C20 Society are running this workshop to mark publication of their new research into C20 conservation areas, (those which are formed of buildings dating from 1914). This research was funded by Historic England to mark the 50th anniversary last year of the legislation which introduced conservation areas, and shows just how underrepresented C20th heritage is in terms of conservation area designations.
The day will include a report on the research findings, practical group sessions on how to use conservation area designation to support the regeneration of C20th built heritage and site visits led by expert participants to local existing or potential conservation areas to promote discussion about the issues involved.
The workshop is aimed at all those who are involved in designating, working with or managing conservation areas including local authority conservation and planning officers, developers, civic societies and neighbourhood planning groups.
15 March 2018
Training in Action is a project funded by the British Council-Cultural Protection fund. This project will train 40 staff from respective Libyan and Tunisian national heritage organisations in documentation techniques, preventative conservation and heritage management. It also intends to serve as a replicable model for Libyan and Tunisian heritage professionals to train new staff, creating a sustainable cultural protection model in turn.

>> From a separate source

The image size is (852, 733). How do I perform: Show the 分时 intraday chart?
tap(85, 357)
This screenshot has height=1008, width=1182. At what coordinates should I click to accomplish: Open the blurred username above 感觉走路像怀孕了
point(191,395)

The main aim of the project is to protect cultural heritage which is of significant local and global socio-cultural, historic, scientific and economic value.
Hiba Alkahalaf is an architect and conservator. She has worked and taught internationally, especially in the UK and Middle East, while her research focuses on integrated heritage management, urban conservation, place identity, and sense of place. She holds a BArch degree (University of Damascus – 2006), MSc in Architectural Conservation (University of Edinburgh – 2010) and a PhD in Architecture (University of Edinburgh – 2017). Hiba is Postdoctoral Research Associate in the Department of Classics at King’s College London.
Further details here>>
12 March 2018
Historic England has been working with partners over recent years to develop and deepen an understanding of the landscape of faith buildings in 20th century England, including the long-standing traditions of Christianity and Judaism. This particular event will instead focus on those faith groups which arrived in the UK in the late 19th and 20th century, and have since made a significant contribution to the heritage of a modern and multicultural historic environment.
For the first time, the Society of Antiquaries London and Historic England will bring together this new body of research on Islamic, Hindu, Buddhist, Sikh, Jain and Zoroastrian places of worship with heritage practitioners, researchers and theorists. The aim is to provide a platform for a discussion on issues of heritage practice and heritage discourse in the field of multiculturalism, multiple identities and the historic environment. This will provide an opportunity for a long overdue debate on the significance and character of buildings whose quality and importance have not been fully recognised in heritage debates.